Incertezze nella scelta dei criteri di valutazione delle ricerche qualitative

Dalla letteratura emerge il tentativo di validare i risultati secondo i criteri della metodologia della

EBM. Le difficoltà di validazione danno l’impressione agli Autori che lo studio sia ancora fragile e

suscettibile di ulteriori ricerche.

Da parte nostra, suggeriamo di annotare ulteriormente i risultati e i commenti dei ricercatori sugli

studi qualitativi al fine di trovare criteri appropriati all’approccio e alla validazione della situazione

patologica nella sua singolarità.

Scarsa letteratura sull’incontro medico-paziente

Dall’analisi della letteratura scientifica messa a disposizione emerge una rilevante carenza della

documentazione diretta relativa alle narrazioni prodotte nell’incontro medico-paziente.

Costituendo queste narrazioni il fulcro dell’attività clinica è auspicabile un incremento della ricerca

in questo ambito.

Conferenza di Consenso “Linee di indirizzo per l’utilizzo della Medicina Narrativa in ambito clinico-assistenziale, per le malattie rare e cronico-degenerative”

59

Scarso rilievo riconosciuto agli aspetti narrativi già presenti nell’attività clinica e nel contesto

sanitario

È importante bilanciare l’evoluzione degli aspetti documentari relativi all’attività sanitaria che

attualmente sono volti principalmente a raccogliere informazioni quantitative riguardo ai parametri

vitali e alle attività fisiologiche dei pazienti e riguardo ai flussi delle prestazioni economiche. Ciò può

avvenire integrando le precedenti informazioni con le narrazioni degli aspetti di vita dei pazienti e

delle considerazioni dei professionisti, attraverso cui tali informazioni acquisiscono un significato.

Dalle narrazioni risulta un racconto liberatorio, positivo, efficace per il malato

Dall’analisi degli articoli e dalla letteratura è emerso quanto la narrazione, attraverso varie forme,

esprima non solo il dato clinico, ma anche aspetti sociali, psicologici ed antropologici del paziente.

Necessità di introdurre nei percorsi formativi il metodo narrativo

È necessario introdurre nei percorsi formativi degli operatori sanitari una sensibilità alla narrazione

in medicina in tutti i suoi aspetti e ambiti di applicazione. La finalità è di fornire all’operatore

sanitario una sensibilità e competenza narrativa da utilizzare nel rapporto con i pazienti, con i loro

familiari, con gli altri operatori, con l’opinione pubblica, le istituzioni sanitarie e le industrie

farmaceutiche. È opportuno sensibilizzare i responsabili dei luoghi di cura della necessità di una

formazione continua attraverso lezioni teoriche e lezioni-laboratorio, per portare la mentalità

narrativa anche nel personale curante.

Conclusioni

L’analisi della letteratura ha dimostrato l’utilità della medicina narrativa intesa come il corpus delle

narrazioni che a vario titolo e in varia misura costituiscono la struttura portante dell’attività clinica.

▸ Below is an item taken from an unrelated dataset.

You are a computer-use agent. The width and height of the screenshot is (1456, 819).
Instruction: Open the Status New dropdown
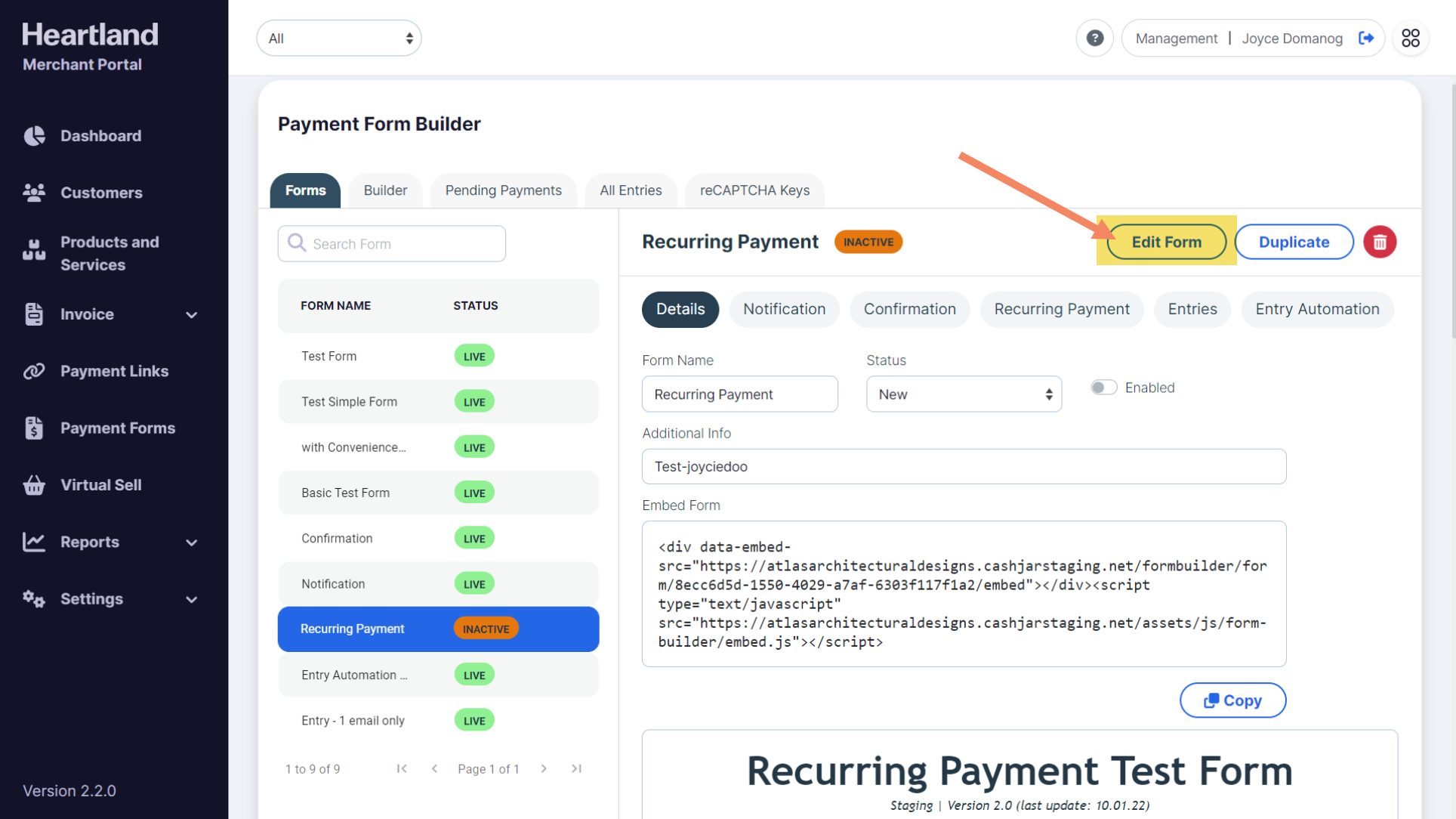point(964,394)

Va rafforzato anche l’aspetto della medicina narrativa come atteggiamento mentale, perché è quello

che permette di sopperire al fatto che molto spesso l’utilizzo di tali narrazioni è in gran parte

inconsapevole e quindi necessita di essere registrato, conosciuto e valorizzato.

Le applicazioni pratiche sono molte: dal miglioramento dell’efficacia diagnostica e terapeutica attraverso

la doverosa personalizzazione di questi interventi, alla valorizzazione delle prospettive interfamiliari e

relazionali dei pazienti, al miglioramento delle attività di equipe, alla maggiore economicità ed efficienza

di tutto il sistema sanitario.

Il significato più importante della medicina narrativa è fornire, attraverso la personalizzazione degli

interventi, motivazioni e scopi alla EBM, ampliando così le possibilità di diverse opzioni terapeutiche.

Si può sottolineare l’importanza di attivare una metodologia clinica della complessità, senza la quale si

resta nella logica lineare, perdendo la dimensione antropologica propria della medicina.